**Source passage**
-- Opening Marker --

Extracellular vesicles (EVs) are membrane-bound structures that are released by most, if not all, cell types. Due to their “cargo” of protein, RNA and DNA from their cell of origin, EVs offer a minimally-invasive ‘window’ into the intra-cellular world.1,2 In the literature, differing nomenclature and classification of EVs has been used based on size, density, morphology, lipid composition, protein composition, and subcellular origin.3 Exosomes are distinguished from other EV subtypes by their unique intra-cellular biogenesis, in contrast with other EVs, such as microparticles, that are shed directly from the cell membrane.3 Exosomes are reported to measure 20–100 nm and appear cup-shaped when visualized by transmission electron microscopy. Exosomes are first formed as intraluminal vesicles by budding into early endosomes and multi-vesicular bodies (MVBs). Subsequently, the MVBs either fuse with lysosomes or with the plasma membrane and the endosomes are released into the extra-cellular milieu to become exosomes.4 Due to this specific formation process, exosomes contain a cargo that, to some extent, mirrors the cell of origin.

-- Closing Marker --

**Data**
-- Opening Marker --

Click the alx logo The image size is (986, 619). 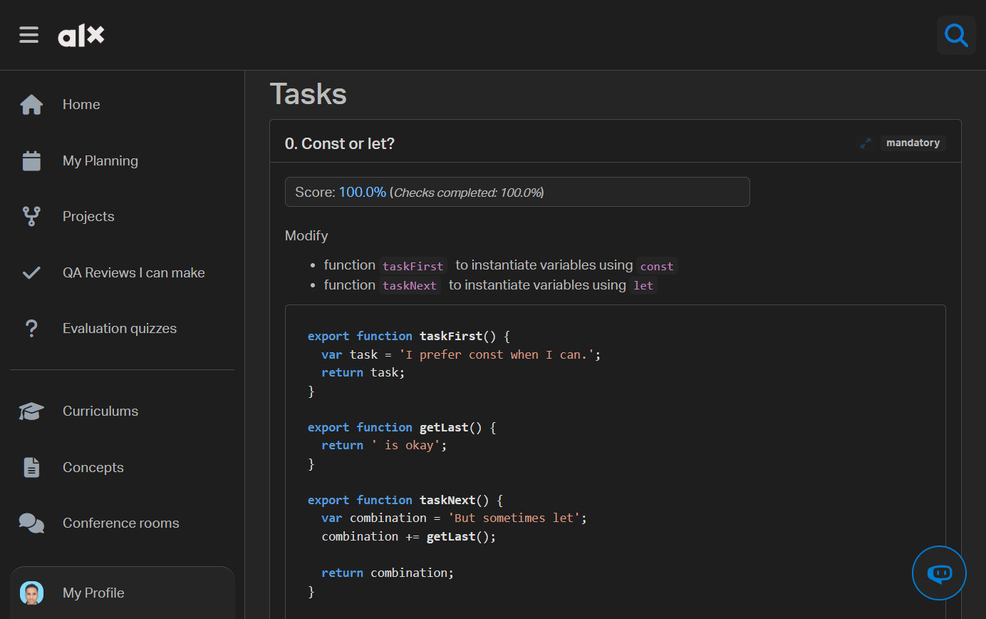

-- Closing Marker --

**Work to complete**
Answer these from the passage on extracellular vesicles:
1. What does the "cargo" of extracellular vesicles consist of?
2. Where are microparticles shed from?
3. What size range are exosomes reported to measure?

**Answer**
1. Protein, RNA and DNA from their cell of origin.
2. Directly from the cell membrane.
3. 20–100 nm.